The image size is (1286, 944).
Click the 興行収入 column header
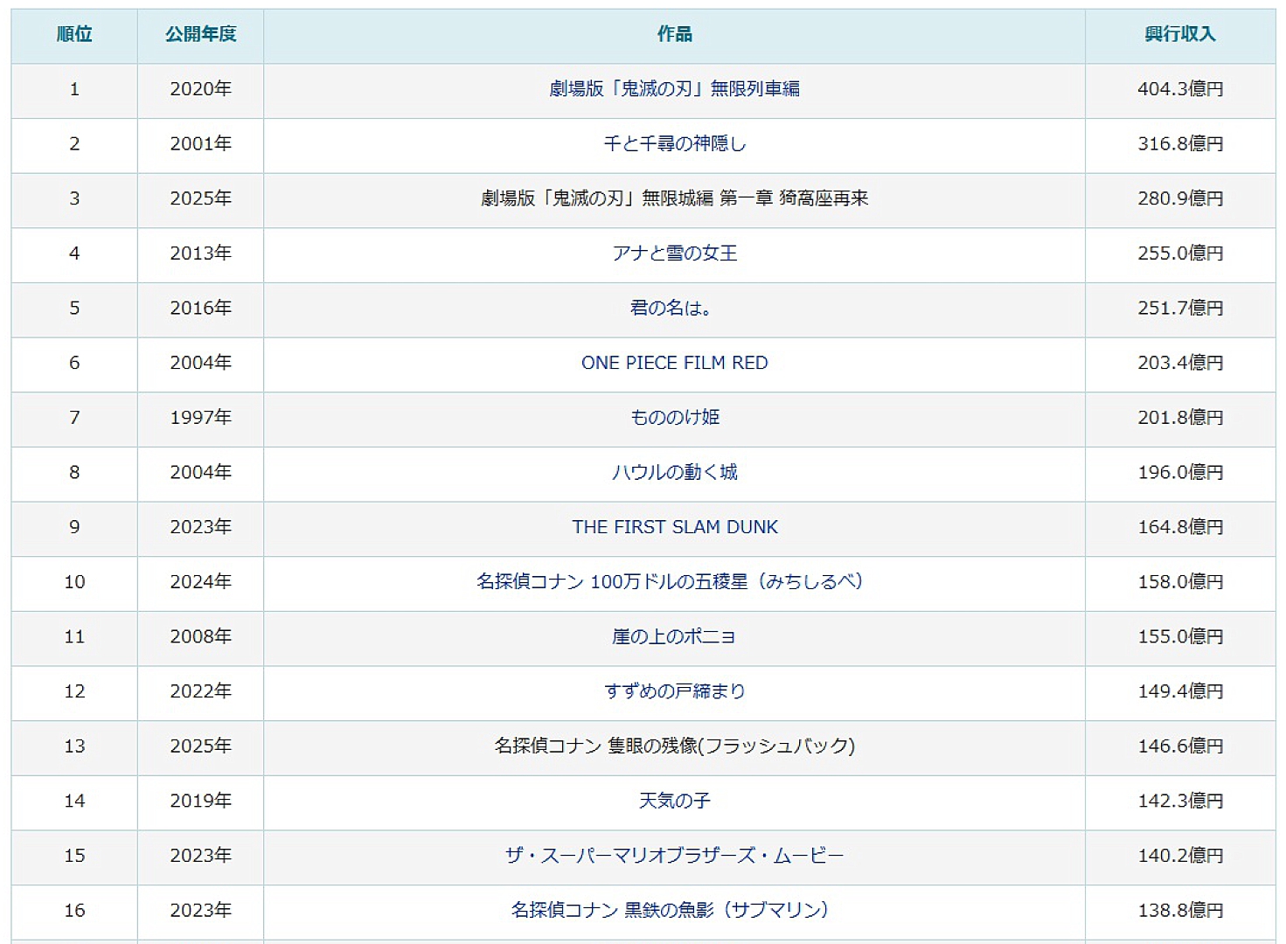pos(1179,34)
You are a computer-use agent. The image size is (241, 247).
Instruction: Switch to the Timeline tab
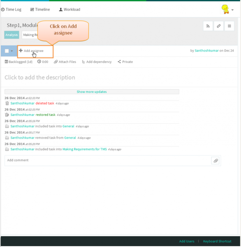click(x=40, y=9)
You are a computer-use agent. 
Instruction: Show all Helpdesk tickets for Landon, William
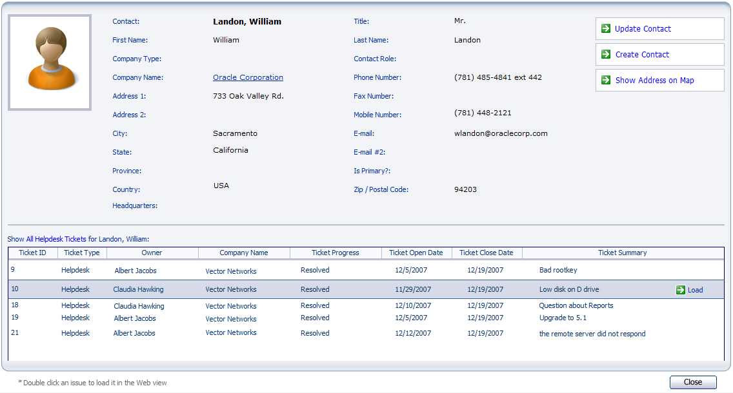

···

__WORK TO COMPLETE__. Reproduce every line of the listing above, requests included, but shift each coordinate in the answers by adding -17 to it. Omit the pictures from your output.

__SOLUTION TO THIS TASK__.
The image size is (1286, 944).
Click the 興行収入 column header
pos(1162,17)
You are a computer-use agent. The image size is (241, 247).
Instruction: Switch to the Timeline tab
click(x=23, y=-8)
You are a computer-use agent. 
Instruction: Show all Helpdesk tickets for Landon, William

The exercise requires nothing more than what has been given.